Felipe Monroy/ Periodista Católico
Gran escándalo internacional han causado las sistemáticas y crecientes agresiones a la libertad de expresión y la libertad religiosa en Nicaragua; por supuesto, es claro que desde el poder político del régimen de Ortega hay una inquietante urgencia por acallar no sólo a la disidencia política sino a toda libre asociación que cuestione o proponga otra visión a la institucionalización de ese extraño neo sandinismo que se autodefine como revolucionario, cristiano y socialista. El tema es añejo y dista de ser simple; aunque haya sectores ideologizados que insistan en ver sólo un lado del conflicto, radicalizando y sustentando su opinión más en sus propios intereses que en las urgencias reales del pueblo centroamericano.
De sobra se sabe que el proceso electoral del 2018 en Nicaragua estuvo dolorosamente marcado por la brutal represión de movimientos y actores políticos disidentes al régimen. Ha sido ampliamente documentado cómo el gobierno utilizó recursos de la fuerza pública para someter a incipientes levantamientos de organización política. Diversos organismos internacionales han denunciado cientos de violaciones a las libertades civiles: arrestos y detenciones arbitrarias, limitaciones al ejercicio de libertades políticas y sociales, intimidación a la asociación pacífica, persecución de la libertad de expresión, uso innecesario o desproporcionado de la fuerza policial, tortura y, claramente, coacción a la libertad religiosa.
Desde entonces, junto a no pocos sectores sociales, algunos ministros de culto y ciertos grupos de creyentes católicos han sufrido un permanente asedio por parte del régimen y los no pocos partidarios del Frente Sandinista de Liberación Nacional. Pero léase con cuidado esto último: no todos los ministros de culto y no todos los grupos de creyentes católicos padecen persecución.

Requisito: Por favor, escribe la continuación del artículo sobre la represión en Nicaragua a partir de su última oración.

Datos disponibles:
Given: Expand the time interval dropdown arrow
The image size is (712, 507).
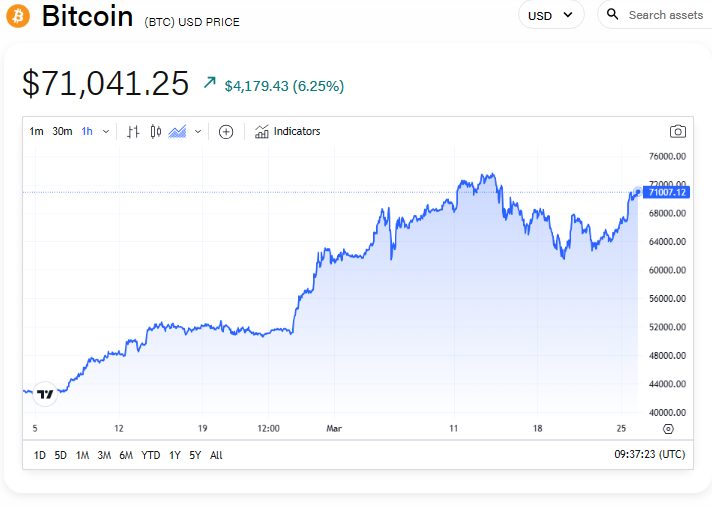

Resultado:
Hay algo que desde el exterior parece que no se quiere ver para justificar las parciales opiniones respecto al régimen y la crisis político-social que alimenta; pero los periodistas nicaragüenses, tanto de los medios confiscados por la dictadura (La Prensa, El Confidencial y 100% Noticias) como los alineados al régimen (Bolsa de Noticias) sí perciben: el estrecho vínculo entre el régimen orteguista y la Iglesia católica parece haberse roto con la muerte del cardenal Miguel Obando y Bravo precisamente en 2018.
La enorme figura pública y política que representó para el país el ex arzobispo de Managua hunde sus raíces en su profética denuncia de la dictadura de los Somoza, en la compleja intermediación entre la guerrilla sandinista y la dictadura, y en la acción heroica del obispo quien literalmente se arremangó la sotana para rescatar a un pueblo afectado por el terremoto del 72.
Pero también se reconoce a Obando por su apostólica crítica al primer régimen sandinista de Ortega en los 80, una instrucción a todas claras impulsada por el papa Juan Pablo II quien lo nombra como el primer cardenal de origen centroamericano casi exclusivamente para combatir el comunismo y para vincularse con Washington en la promoción de la Contraguerrilla, ‘Los Contras’ en Nicaragua.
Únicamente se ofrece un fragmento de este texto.